RECORDED DATA:
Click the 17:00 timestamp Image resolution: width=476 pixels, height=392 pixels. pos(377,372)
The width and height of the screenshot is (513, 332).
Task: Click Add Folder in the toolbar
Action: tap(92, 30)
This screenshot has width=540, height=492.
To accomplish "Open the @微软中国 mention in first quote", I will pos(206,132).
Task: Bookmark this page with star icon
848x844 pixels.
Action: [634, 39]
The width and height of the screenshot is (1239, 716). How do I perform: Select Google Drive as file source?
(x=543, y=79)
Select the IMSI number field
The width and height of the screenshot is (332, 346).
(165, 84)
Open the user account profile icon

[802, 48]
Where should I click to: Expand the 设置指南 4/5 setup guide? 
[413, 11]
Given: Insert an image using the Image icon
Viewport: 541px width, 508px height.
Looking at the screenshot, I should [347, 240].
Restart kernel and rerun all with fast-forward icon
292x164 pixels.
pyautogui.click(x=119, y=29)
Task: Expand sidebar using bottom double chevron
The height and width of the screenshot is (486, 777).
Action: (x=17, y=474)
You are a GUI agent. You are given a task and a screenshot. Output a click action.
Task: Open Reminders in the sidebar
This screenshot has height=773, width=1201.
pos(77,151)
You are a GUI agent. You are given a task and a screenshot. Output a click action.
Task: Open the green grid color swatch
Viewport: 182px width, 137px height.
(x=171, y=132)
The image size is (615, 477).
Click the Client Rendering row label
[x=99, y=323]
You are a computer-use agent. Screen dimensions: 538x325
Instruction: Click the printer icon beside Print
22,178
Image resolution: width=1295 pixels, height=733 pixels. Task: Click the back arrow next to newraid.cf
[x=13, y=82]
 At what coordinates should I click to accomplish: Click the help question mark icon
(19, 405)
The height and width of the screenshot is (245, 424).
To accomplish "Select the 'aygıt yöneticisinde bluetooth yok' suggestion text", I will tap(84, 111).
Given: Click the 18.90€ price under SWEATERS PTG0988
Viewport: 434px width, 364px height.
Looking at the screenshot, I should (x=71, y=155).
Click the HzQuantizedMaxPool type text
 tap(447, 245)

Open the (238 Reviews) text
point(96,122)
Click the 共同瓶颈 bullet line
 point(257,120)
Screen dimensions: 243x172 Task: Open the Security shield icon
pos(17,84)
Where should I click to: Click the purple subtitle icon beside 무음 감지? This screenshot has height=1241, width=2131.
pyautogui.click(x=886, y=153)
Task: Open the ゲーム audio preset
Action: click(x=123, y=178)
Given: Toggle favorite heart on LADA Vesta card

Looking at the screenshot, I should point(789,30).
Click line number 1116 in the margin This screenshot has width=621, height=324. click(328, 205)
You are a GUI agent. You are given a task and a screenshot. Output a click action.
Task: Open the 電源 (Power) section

INSTRUCTIONS FOR THE TASK: Express each non-blank line of the entries above as an item in a numbered list.

FINAL ANSWER:
1. Click the 17:00 timestamp Image resolution: width=476 pixels, height=392 pixels. pos(377,372)
2. The width and height of the screenshot is (513, 332).
3. Task: Click Add Folder in the toolbar
4. Action: tap(92, 30)
5. This screenshot has width=540, height=492.
6. To accomplish "Open the @微软中国 mention in first quote", I will pos(206,132).
7. Task: Bookmark this page with star icon
8. 848x844 pixels.
9. Action: [634, 39]
10. The width and height of the screenshot is (1239, 716). How do I perform: Select Google Drive as file source?
11. (x=543, y=79)
12. Select the IMSI number field
13. The width and height of the screenshot is (332, 346).
14. (165, 84)
15. Open the user account profile icon
16. [802, 48]
17. Where should I click to: Expand the 设置指南 4/5 setup guide? 
18. [413, 11]
19. Given: Insert an image using the Image icon
20. Viewport: 541px width, 508px height.
21. Looking at the screenshot, I should [347, 240].
22. Restart kernel and rerun all with fast-forward icon
23. 292x164 pixels.
24. pyautogui.click(x=119, y=29)
25. Task: Expand sidebar using bottom double chevron
26. The height and width of the screenshot is (486, 777).
27. Action: (x=17, y=474)
28. You are a GUI agent. You are given a task and a screenshot. Output a click action.
29. Task: Open Reminders in the sidebar
30. This screenshot has height=773, width=1201.
31. pos(77,151)
32. You are a GUI agent. You are given a task and a screenshot. Output a click action.
33. Task: Open the green grid color swatch
34. Viewport: 182px width, 137px height.
35. (x=171, y=132)
36. The image size is (615, 477).
37. Click the Client Rendering row label
38. [x=99, y=323]
39. You are a computer-use agent. Screen dimensions: 538x325
40. Instruction: Click the printer icon beside Print
41. 22,178
42. Image resolution: width=1295 pixels, height=733 pixels. Task: Click the back arrow next to newraid.cf
43. [x=13, y=82]
44.  At what coordinates should I click to accomplish: Click the help question mark icon
45. (19, 405)
46. The height and width of the screenshot is (245, 424).
47. To accomplish "Select the 'aygıt yöneticisinde bluetooth yok' suggestion text", I will tap(84, 111).
48. Given: Click the 18.90€ price under SWEATERS PTG0988
49. Viewport: 434px width, 364px height.
50. Looking at the screenshot, I should (x=71, y=155).
51. Click the HzQuantizedMaxPool type text
52.  tap(447, 245)
53. Open the (238 Reviews) text
54. point(96,122)
55. Click the 共同瓶颈 bullet line
56.  point(257,120)
57. Screen dimensions: 243x172 Task: Open the Security shield icon
58. pos(17,84)
59. Where should I click to: Click the purple subtitle icon beside 무음 감지? This screenshot has height=1241, width=2131.
60. pyautogui.click(x=886, y=153)
61. Task: Open the ゲーム audio preset
62. Action: click(x=123, y=178)
63. Given: Toggle favorite heart on LADA Vesta card
64. Looking at the screenshot, I should point(789,30).
65. Click line number 1116 in the margin This screenshot has width=621, height=324. click(328, 205)
66. You are a GUI agent. You are given a task and a screenshot. Output a click action.
67. Task: Open the 電源 (Power) section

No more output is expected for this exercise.